Jean-Guy Bruneau
Au moment où il fait l’objet de nombreux témoignages de reconnaissance à l’occasion des Retrouvailles 2005, qui marquent son 85e anniversaire de naissance et de ses 60 ans de sacerdoce, le père Roger Guindon a bien voulu partager avec nous quelques souvenirs et réflexions sur sa jeunesse et sa carrière.
Né à Ville-Marie, une paroisse oblate du Témiscamingue, d’un père franco-ontarien, lui-même détenteur d’un diplôme commercial de l’Université d’Ottawa, et d’une mère franco-américaine, le futur recteur de l’Université d’Ottawa a eu l’occasion de se familiariser très jeune avec le monde de l’éducation et le milieu religieux.
Deux de ses oncles y ont été liés de près dont Arcade Guindon, professeur de français, de même que directeur des débats et du bureau des anciens à l’École secondaire de l’Université d’Ottawa. Auguste Morisset, le frère de sa mère, a pour sa part dirigé les bibliothèques de l’Université de 1934 à 1958. Le pavillon abritant la bibliothèque principale porte d’ailleurs son nom aujourd’hui.
Il est donc à peu près certain que bien peu de gens ont été surpris, à l’époque, de voir le jeune Roger Guindon s’orienter vers la prêtrise et l’éducation. Ordonné en 1946, il entreprend un an plus tard une carrière universitaire comme professeur, puis doyen et, enfin, de 1964 à 1984, recteur de l’Université d’Ottawa.
À sa première année comme enseignant, on l’informe qu’il enseignera la philosophie lors de la rentrée de septembre 1947. Quelques jours à peine avant le début des classes, changement de programme : on lui confie plutôt le cours de théologie morale de première année. « Imaginez, je devais préparer mon cours et le donner immédiatement
après. Je réussissais ainsi à me maintenir à peine à deux ou trois jours en avance sur mes élèves », raconte-t-il en riant.

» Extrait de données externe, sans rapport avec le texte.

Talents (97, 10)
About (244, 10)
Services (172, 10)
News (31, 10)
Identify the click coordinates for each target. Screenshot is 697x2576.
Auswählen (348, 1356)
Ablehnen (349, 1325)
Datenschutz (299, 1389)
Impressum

« J’ai enseigné ce cours pendant 17 ans et on ne m’a jamais promu à l’enseignement de la deuxième année du cours. » Cela ne devait toutefois pas l’empêcher de devenir doyen de la Faculté de théologie en 1961.
Au début de juillet 1964, il apprend, la veille même de l’événement, qu’il sera le prochain recteur de l’Université. « C’est le cas de le dire, je ne m’attendais pas à ça. »
Tout en s’avouant bien démuni pour assumer de telles responsabilités, il devait déclarer, à sa façon bien typique lors de la cérémonie d’installation, le 28 octobre 1964 : « Appelé à servir, je réponds : présent! »
S’il a dû relever nombre de défis au cours de sa longue association avec l’Université, il ne manque pas de rappeler que les problèmes ne lui ont jamais causé d’insomnies. Son approche a toujours été toute simple : regarder la réalité bien en face et trouver des solutions concrètes plutôt que s’attarder à nier des évidences.
C’est sans doute cette attitude qui l’a conduit à s’opposer à l’instauration d’une université unilingue française en Ontario, qui, selon lui, imposerait des limites trop grandes aux jeunes francophones et ne pourrait tirer pleinement profit des immenses possibilités de la réalité canadienne.
Parmi les réalisations particulièrement chères au père Guindon, c’est celle d’avoir piloté avec succès en 1965 la transition du statut même de l’Université, en réussissant à convaincre le gouvernement d’adopter la Loi de l’Université d’Ottawa. L’université catholique devenait ainsi une corporation privée dirigée par un bureau des gouverneurs et régie par cette même loi, ce qui lui permettait enfin d’accéder aux subventions gouvernementales.
Bien qu’il ait pris sa retraite il y a déjà 21 ans, le père Guindon suit avec grand intérêt l’évolution de l’institution à laquelle il a consacré 51 ans de sa vie. « Et j’aime bien ce que je vois », commente-t-il, ne manquant pas de rappeler la renommée que s’est taillée l’Université dans tous les grands domaines, dont les sciences sociales, les sciences de la santé, le génie, la médecine et le droit.